Sekali lagi Hanji mengusap mukanya dengan seragamnya sendiri. Tidak peduli bahwa Levi akan benar-benar mencekiknya nanti. Ya, Hanji sudah berhenti menangis, hatinya sudah 'move on' dari kematian Sawney dan Bean seketika saat Levi mengajukan pertanyaan yang bahkan Levi sendiri sepertinya tidak begitu sadar akan apa yang diucapkannya. Jika megingat pertanyaan itu membuat Hanji sadar bahwa ada yang lebih penting dari raksasa kesayangannya, membuat wanita itu mau tidak mau menyunggingkan senyum penuh arti, bahkan senyumnya berubah menjadi cengiran yang membuat Levi semakin yakin bahwa wanita ini benar-benar tidak waras.
"Ne, Levi... Kalau kau yang mati mungkin aku tidak akan menangis, tapi aku akan langsung menyusulmu setelah mengumpat pada siapapun yang membuatmu mati. Kau-ah sudahlah..." Hanji memilih kalimat berikutnya untuk ia simpan sendiri.

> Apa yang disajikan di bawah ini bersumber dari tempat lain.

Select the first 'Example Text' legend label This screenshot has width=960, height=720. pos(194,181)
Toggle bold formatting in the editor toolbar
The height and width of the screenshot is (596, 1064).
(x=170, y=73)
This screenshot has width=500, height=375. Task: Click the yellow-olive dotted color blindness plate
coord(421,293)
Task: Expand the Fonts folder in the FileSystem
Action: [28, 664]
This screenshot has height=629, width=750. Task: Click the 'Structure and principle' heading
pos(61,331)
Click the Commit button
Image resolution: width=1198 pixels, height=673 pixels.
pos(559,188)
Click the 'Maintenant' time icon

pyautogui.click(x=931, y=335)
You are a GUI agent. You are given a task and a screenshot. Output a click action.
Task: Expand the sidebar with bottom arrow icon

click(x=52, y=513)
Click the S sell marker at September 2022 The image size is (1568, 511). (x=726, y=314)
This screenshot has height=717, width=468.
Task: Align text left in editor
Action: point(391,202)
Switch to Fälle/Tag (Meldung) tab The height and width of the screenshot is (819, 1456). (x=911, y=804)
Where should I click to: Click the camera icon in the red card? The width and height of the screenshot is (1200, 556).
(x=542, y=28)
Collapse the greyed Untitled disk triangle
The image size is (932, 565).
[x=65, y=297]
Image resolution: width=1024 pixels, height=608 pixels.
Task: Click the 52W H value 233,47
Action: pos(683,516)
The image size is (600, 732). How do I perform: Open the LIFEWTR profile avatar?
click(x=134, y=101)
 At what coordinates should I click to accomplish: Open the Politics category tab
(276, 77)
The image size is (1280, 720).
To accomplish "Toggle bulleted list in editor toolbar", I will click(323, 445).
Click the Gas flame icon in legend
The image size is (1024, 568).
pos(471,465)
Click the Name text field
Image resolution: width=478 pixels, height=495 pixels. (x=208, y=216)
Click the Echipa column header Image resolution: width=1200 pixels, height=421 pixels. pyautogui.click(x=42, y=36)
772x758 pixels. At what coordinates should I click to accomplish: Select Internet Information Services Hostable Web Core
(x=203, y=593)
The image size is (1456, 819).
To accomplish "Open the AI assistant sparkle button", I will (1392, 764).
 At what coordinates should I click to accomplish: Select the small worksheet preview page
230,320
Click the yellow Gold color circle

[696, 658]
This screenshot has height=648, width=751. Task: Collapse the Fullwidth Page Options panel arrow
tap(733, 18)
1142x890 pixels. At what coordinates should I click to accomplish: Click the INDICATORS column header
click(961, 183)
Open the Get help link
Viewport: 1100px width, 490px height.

"Jadi tetaplah hidup, jika kau ingin aku terus hidup, Levi."
Beruntung karena ketidakwarasan Hanji membuat sisi manusia Levi muncul. Dan membuat Levi sadar bahwa ia juga merupakan seorang yang tak waras karena peduli dengan Hanji. Atau lebih dari sekedar peduli. Mungkin cinta?
A/N
Maaf atas akhir yang kurang -eh, amat sangat ga jelas (dan garinkriukriuk, uhuk).